6 thoughts on “We’re Building A World-Sized Robot”

  1. There used to be a bookstore in Hermosa Beach that refused to use calculators. Every time they toted up your purchases, it was done by hand. Sometimes, the lines got a bit long. Just a small protest against the inevitability of SkyNet, but sort of quaint and comforting all the same.

    Always keep in mind Ford Prefect’s way of dealing with computers:

    “Ford carried on counting quietly. This is about the most aggressive thing you can do to a computer, the equivalent of going up to a human being and saying “Blood…blood…blood…blood…”

  2. More regulation? The horror. We’ve had the solution from before we had computers.

    First, don’t believe the lie that a computer can’t be secured. A human can’t be secure, but software can be made bulletproof. It just requires craftsman that understand what they’re doing. They have to keep things within the limit of complexity that can be understood by the humble programmer.
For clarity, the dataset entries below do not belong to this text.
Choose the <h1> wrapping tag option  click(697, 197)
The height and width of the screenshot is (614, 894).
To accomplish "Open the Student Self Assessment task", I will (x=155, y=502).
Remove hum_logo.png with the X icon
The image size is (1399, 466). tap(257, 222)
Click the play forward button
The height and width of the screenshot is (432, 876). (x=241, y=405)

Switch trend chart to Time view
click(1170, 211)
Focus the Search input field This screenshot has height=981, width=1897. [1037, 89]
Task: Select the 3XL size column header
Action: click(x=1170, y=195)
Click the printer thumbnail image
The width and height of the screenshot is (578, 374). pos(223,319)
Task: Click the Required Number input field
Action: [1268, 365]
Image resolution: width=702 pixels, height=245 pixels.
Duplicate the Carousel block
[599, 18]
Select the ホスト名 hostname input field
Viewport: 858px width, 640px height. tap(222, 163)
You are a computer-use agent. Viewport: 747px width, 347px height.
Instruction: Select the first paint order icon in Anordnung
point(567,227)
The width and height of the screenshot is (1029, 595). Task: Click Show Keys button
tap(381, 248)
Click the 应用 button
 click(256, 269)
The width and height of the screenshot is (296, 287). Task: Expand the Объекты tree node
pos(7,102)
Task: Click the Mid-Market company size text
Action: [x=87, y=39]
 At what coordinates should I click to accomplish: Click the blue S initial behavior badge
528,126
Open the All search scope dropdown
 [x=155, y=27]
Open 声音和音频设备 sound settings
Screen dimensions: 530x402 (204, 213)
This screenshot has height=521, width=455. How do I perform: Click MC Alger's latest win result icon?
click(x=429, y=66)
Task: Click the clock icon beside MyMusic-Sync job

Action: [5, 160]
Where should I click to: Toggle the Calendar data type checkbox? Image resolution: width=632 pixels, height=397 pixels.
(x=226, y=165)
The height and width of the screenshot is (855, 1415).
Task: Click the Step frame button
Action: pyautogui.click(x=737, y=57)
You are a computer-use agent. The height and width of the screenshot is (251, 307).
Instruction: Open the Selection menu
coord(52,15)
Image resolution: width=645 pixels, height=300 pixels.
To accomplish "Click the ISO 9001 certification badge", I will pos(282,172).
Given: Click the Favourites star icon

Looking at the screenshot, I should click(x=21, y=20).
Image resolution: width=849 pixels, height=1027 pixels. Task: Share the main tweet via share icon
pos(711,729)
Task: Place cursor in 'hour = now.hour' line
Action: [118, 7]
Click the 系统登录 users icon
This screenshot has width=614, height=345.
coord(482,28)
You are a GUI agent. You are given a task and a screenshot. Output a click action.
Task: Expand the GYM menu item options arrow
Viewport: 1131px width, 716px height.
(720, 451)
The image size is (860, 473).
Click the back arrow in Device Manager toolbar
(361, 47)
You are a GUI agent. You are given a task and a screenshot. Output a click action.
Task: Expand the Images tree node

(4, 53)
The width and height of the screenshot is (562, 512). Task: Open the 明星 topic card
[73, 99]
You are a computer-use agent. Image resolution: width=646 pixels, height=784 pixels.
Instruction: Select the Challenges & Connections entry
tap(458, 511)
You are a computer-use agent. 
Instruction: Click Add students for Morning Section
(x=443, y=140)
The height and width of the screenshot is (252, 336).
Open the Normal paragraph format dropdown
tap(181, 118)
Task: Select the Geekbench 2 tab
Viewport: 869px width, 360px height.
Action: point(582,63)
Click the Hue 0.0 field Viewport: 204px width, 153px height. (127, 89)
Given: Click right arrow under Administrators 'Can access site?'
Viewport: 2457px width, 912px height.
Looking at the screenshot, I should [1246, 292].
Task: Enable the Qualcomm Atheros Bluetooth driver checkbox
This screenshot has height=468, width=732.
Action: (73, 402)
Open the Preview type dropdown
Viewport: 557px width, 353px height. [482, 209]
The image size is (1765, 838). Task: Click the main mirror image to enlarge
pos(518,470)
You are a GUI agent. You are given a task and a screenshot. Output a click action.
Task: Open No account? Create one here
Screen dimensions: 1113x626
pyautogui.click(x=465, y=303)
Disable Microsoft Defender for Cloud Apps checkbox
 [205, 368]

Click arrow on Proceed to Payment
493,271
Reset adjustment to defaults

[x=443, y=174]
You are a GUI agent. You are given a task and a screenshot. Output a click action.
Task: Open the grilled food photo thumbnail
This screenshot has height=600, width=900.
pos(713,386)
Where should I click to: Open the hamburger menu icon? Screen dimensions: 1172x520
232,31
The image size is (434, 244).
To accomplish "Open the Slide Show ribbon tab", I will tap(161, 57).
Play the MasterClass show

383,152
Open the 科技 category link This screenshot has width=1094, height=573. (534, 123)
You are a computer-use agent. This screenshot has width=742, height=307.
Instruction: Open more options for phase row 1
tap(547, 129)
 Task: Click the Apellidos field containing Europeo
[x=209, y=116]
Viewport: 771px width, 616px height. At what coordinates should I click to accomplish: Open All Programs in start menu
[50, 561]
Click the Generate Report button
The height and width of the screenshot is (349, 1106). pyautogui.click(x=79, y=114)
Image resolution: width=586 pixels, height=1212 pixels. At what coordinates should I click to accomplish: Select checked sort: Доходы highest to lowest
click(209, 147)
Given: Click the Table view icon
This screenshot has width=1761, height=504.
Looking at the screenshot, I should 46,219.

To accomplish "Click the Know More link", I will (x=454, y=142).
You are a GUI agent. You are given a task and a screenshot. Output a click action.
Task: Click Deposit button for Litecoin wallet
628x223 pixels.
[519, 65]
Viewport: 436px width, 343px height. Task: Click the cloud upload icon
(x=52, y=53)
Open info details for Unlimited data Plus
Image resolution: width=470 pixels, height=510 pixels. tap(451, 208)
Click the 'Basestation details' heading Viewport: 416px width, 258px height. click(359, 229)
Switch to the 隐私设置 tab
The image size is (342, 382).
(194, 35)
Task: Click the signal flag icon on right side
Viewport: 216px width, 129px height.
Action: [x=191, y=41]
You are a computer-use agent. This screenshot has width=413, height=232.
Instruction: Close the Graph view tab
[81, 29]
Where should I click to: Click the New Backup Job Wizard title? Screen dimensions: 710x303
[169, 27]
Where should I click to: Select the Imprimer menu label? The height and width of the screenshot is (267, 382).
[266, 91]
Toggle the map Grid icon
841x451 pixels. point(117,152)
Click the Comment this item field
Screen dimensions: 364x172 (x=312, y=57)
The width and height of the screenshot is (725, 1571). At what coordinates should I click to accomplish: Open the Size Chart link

    The solution is to hold accountable those that cause harm. That could be the OS or it could be some script kiddies… but harm should have penalties. When Bill Gates says he can “sell a ham sandwich with his OS” everyone else should have said, “sure, but you are going to pay for any harm” and mean it.

    1. “A human can’t be secure, but software can be made bulletproof.”

      Sure. So long as the software doesn’t actually do anything useful.

      In the real world, your code has bugs, the compiler has bugs, the third-party libraries have bugs, the operating system has bugs, and the CPU has bugs. The only way to eliminate all the bugs is to eliminate all the functionality.

      Which is why the ‘Internet Of Things’ is a retarded idea, except to those who expect to make money out of it.

      1. Edward, you are correct but not completely. To claim that functionality requires bugs is false on its face. There is a cost for quality which most are unwilling to pay, but that’s a different issue.

        It is even possible to have bug free code built on top of bug ridden code because it is possible very often to simply not use the bug ridden functionality of the underlying code.

        But again, it requires a certain standard of programmer which the current environment seldom produces.